Chosen option: "Option 3: Structured evidence payloads with explicit reconciliation", because it makes "done" verifiable, supports both execution modes, preserves offline capability, and integrates with the state machine's guard conditions.

Implementation

Evidence payload for done transitions:

Every event transitioning a WP to done must include a structured evidence field:

{
  "repos": [
    {
      "repo": "spec-kitty-saas",
      "branch": "feature/WP05-webhook-handler",
      "commit": "abc123f",
      "files_touched": ["apps/connectors/views.py"]
    }
  ],
  "verification": [
    {
      "command": "pytest apps/connectors/tests/",
      "result": "passed",
      "summary": "12 tests passed, 0 failed"
    }
  ],
  "review": {
    "reviewer": "architecture-team-review",
    "verdict": "approved",
    "reference": "WP05 review feedback"
  }
}

Execution modes: Feature metadata includes execution_mode:

worktree (default) — evidence gathered from worktree branch
direct_repo — evidence explicitly gathered via reconciliation

Reconciliation command (status reconcile):

Scan: Examine target repos for WP-linked commits and evidence
Detect: Identify drift between planning status and implementation reality
Emit: Generate reconciliation events (dry-run shows proposed; apply appends to canonical log)
Never implicit: Reconciliation never silently mutates state

Guard integration: Evidence satisfies ADR 2026-02-09-2 guards:

Guard 3 (in_progress → for_review): Satisfied by evidence.repos and evidence.verification
Guard 4 (for_review → done): Satisfied by evidence.review

Consequences

Positive

"Done" is verifiable — every completion includes structured proof
Cross-repo drift is detectable via status reconcile
Dual execution modes have first-class evidence paths
Reconciliation is explicit — events always written to canonical log, no silent mutation
Audit trail complete — evidence captures the full chain: code → tests → review → approval

Negative

Evidence gathering adds friction to WP completion
Reconciliation tooling (status reconcile with scan, detect, dry-run, apply) must be built
Dry-run adds a manual review step before applying
Evidence schema may need evolution for different WP types (code, research, documentation)

Neutral

Auto-collection from git: status emit can auto-populate repos[] from branch commit log
Evidence stored as JSON, so schema evolution is non-breaking
status doctor provides automated detection of stale completions and unresolved drift

Confirmation

CI check: done events without evidence payload are flagged
status reconcile --dry-run shows proposed events before applying
status doctor detects orphaned workspaces and stale completions

Pros and Cons of the Options

Trust-based completion (mark done without evidence)

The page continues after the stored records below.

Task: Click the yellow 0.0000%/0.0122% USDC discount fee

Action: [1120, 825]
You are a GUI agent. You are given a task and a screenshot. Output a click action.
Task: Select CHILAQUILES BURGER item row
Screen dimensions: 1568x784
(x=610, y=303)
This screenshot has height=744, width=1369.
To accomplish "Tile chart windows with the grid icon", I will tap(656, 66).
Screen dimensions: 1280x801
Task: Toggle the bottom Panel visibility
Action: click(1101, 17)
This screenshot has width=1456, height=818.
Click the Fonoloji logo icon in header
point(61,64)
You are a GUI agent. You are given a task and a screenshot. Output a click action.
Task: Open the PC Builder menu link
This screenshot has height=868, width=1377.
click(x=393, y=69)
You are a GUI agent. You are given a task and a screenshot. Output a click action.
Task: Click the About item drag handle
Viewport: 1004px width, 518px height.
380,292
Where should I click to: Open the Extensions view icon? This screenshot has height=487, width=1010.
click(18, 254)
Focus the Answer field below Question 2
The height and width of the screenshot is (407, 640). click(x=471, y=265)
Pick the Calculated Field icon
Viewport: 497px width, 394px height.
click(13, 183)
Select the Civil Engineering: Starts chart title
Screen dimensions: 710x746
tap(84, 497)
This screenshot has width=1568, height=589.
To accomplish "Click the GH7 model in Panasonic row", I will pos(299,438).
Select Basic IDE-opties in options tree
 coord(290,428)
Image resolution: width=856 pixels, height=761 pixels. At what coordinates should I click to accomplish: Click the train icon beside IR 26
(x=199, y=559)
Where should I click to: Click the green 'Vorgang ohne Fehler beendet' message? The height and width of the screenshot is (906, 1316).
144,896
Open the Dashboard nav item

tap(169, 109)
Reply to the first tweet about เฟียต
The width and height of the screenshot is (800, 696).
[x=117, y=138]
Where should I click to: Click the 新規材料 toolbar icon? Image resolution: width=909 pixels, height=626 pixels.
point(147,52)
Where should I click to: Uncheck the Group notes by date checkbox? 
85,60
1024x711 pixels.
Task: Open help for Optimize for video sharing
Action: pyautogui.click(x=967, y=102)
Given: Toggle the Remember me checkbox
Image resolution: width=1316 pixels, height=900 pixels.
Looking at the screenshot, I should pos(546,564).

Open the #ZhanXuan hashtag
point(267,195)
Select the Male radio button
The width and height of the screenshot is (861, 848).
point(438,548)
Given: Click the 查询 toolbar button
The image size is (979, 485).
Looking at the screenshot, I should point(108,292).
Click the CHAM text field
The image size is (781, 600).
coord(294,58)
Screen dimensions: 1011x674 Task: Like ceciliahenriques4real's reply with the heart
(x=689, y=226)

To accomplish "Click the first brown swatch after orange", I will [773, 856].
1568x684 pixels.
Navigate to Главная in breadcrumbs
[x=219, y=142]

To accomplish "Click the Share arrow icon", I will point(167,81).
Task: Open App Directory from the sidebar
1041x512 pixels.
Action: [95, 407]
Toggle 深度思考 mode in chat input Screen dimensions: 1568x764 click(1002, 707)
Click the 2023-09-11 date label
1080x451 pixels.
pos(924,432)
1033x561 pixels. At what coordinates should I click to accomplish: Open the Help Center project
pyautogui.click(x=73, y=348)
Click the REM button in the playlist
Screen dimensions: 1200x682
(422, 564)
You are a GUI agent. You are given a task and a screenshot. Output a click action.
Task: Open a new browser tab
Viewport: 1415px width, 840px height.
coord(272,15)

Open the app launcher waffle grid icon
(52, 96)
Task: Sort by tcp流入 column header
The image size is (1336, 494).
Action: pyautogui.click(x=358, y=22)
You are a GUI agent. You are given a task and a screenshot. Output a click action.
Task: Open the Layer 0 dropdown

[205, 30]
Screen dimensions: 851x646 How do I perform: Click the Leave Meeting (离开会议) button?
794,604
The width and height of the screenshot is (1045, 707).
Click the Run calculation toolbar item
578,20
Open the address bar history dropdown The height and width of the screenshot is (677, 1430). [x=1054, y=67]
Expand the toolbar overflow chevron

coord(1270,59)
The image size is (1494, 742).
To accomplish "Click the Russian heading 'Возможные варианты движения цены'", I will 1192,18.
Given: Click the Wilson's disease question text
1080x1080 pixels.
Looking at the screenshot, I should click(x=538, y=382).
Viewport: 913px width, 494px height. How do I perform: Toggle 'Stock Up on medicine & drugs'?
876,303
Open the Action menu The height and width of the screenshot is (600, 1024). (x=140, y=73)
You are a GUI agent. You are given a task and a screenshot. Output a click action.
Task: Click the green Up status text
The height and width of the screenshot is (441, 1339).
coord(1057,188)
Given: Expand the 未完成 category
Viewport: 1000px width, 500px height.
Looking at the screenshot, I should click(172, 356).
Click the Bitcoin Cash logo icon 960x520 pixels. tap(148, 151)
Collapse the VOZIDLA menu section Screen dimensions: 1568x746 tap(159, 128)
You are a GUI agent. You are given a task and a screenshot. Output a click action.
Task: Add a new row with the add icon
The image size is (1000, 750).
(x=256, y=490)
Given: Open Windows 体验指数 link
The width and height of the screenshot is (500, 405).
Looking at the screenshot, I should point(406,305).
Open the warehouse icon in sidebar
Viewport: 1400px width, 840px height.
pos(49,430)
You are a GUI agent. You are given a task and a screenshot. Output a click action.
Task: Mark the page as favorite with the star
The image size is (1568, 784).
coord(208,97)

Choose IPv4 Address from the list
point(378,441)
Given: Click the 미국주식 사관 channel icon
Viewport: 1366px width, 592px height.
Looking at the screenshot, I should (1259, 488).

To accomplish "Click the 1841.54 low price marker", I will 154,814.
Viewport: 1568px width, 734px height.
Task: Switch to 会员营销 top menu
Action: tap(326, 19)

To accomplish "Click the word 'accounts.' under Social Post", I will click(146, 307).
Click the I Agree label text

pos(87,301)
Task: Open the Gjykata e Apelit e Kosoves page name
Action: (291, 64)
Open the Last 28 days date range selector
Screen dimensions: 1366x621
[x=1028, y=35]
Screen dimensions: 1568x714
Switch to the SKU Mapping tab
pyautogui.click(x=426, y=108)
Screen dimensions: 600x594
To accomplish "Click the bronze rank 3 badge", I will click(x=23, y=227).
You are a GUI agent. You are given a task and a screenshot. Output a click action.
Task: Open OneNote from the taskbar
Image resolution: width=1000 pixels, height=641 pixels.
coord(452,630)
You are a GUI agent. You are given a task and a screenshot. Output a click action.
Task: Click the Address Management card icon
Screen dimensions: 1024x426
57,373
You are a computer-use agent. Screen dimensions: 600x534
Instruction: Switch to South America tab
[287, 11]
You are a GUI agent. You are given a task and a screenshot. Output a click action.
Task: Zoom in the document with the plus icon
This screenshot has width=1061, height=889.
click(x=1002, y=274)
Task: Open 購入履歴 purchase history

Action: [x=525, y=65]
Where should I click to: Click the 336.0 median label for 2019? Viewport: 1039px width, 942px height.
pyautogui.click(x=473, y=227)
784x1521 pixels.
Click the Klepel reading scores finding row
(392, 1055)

Allow WPs to be marked "done" based on the implementer's assertion.

Pros:

Zero friction — fastest path to completion
No tooling required
Works for any execution mode without special handling

Cons:

"Done" is a meaningless assertion — no way to verify what was implemented
Enables split-brain between planning and target repos
No audit trail for what was tested or reviewed
Scales poorly to multi-agent work — cannot verify AI agent completions

Automated verification only (CI gates, no human review)

Require CI pipeline results as evidence, but don't capture human review context.

Pros:

Fully automated — no manual evidence gathering
Objective — test results are binary (pass/fail)
Integrates with existing CI infrastructure

Cons:

Cannot capture human review context (architecture review, UX evaluation)
State machine guard condition 4 requires reviewer identity — missing without review evidence
Not all WPs have automated tests (documentation, research, planning WPs)
Misses the "who approved and why" audit trail

Centralized service-based reconciliation

Use the SaaS platform to continuously monitor target repos and auto-reconcile.

Pros:

Real-time drift detection — no manual triggering
Dashboard visibility
Can integrate with GitHub/GitLab webhooks

Cons:

Requires online centralized service — violates non-goal: "Not replacing git with an online control plane"
Breaks offline workflow
Single point of failure
Canonical authority question: does the service or git own the truth?

More Information

Related ADRs:

ADR 2026-02-09-1 (Canonical WP Status Model) — evidence events appended to the same JSONL log
ADR 2026-02-09-2 (WP Lifecycle State Machine) — evidence satisfies guard conditions
ADR 2026-02-09-3 (Event-Log Merge Semantics) — reconciliation events participate in merge

References:

The Twelve-Factor App: Admin Processes — https://12factor.net/admin-processes
PRD: Feature Status State Model Remediation (Sections 2, 4, 8, 10, 11)